DocWorking CEO Jen Barna, MD, says that Success Coaching for clinicians–paired with

  • A 24-7 Confidential Counseling Care Line staffed by experienced masters and PhD-level counselors,
  • Peer community support, and
  • Time-efficient reinforcement with options for continuing education credit

–offers a way physicians and other clinicians can bridge the gap between job-related stress or lack of self-care and serious mental health issues that can derail a medical career.

How DocWorking Helps Healthcare

DocWorking offers customized organizational programs that combine coaching, confidential 24/7 access to counseling, and peer support with digital, brain-based interactive learning tools that help care team members build skill sets leading to:

  • Protecting and strengthening clinician resilience
  • Processing stress healthfully in the heat of the moment
  • Managing time more effectively
  • Strengthening interpersonal communication
  • Developing leaders
  • Integrating work and life more effectively

“We believe that providing meaningful well-being support for clinical staff as professional development can improve a healthcare organization’s outcomes, patient care and bottom line,” Dr. Barna says. “And we can scale that support to include every person on a hospital or clinic’s care team.”

In fact, that support can help a healthcare facility begin retaining its physicians before they even arrive on the job.

DocWorking’s New Hire Success Program is a one-year plan designed to help an organization bridge the gap between the doctor’s signing the contract and starting the job, improving the doctor’s success and likelihood of staying.

“We know that across sectors, a great employee onboarding experience can improve productivity by about 70 percent and retention by more than 80 percent,” Dr. Barna says.
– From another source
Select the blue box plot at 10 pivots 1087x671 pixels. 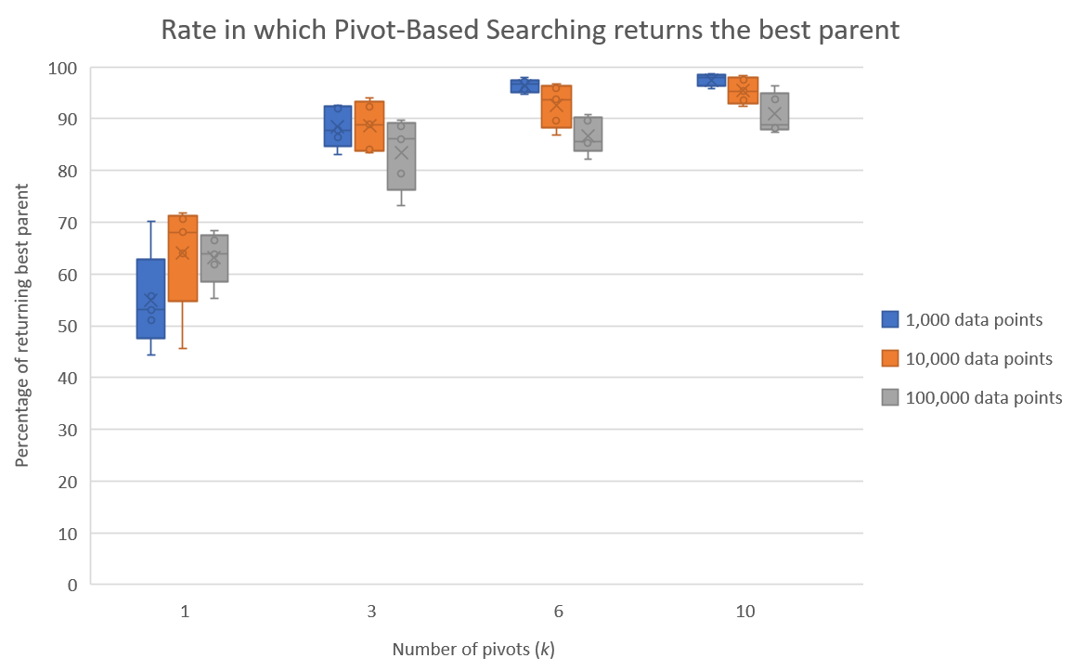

“Starting that process right after a clinician signs a contract— bridging the gap between when they sign and when they start the work—can smooth a newcomer’s transition into the job and community, increasing the likelihood they will bloom where they are planted.”

Possible Game-Changer for Locum Tenens Agencies

Now that there is an affordable4 way to provide access to well-being support, with the add-on option for coaching with CME/CNE credit, Dr. Barna notes that locum tenens agencies could gain competitive advantage through DocWorking’s physician retention program, as well.

“They can offer it as a well-being benefit to physicians, advanced practice providers, and nurses who have long term assignments, for example,” Dr. Barna says.

Through the coaching and connection programs DocWorking offers, the company seeks “to guide each member of the healthcare team to design a life based around what they value most–and to accelerate a path to get there.

“We bring members into welcoming communities of peers where they can benefit from each other’s shared experiences and know they’re not alone in their struggles,” Dr.Barna says.

“The broken parts of our healthcare system will take decades to fix. We who work in healthcare are already resilient. We can benefit as individuals by gaining skills to strengthen our resilience and that help us to find a sustainable path to improve our own lives, our work-life balance and work-life integration, to accelerate toward what matters most to each of us.”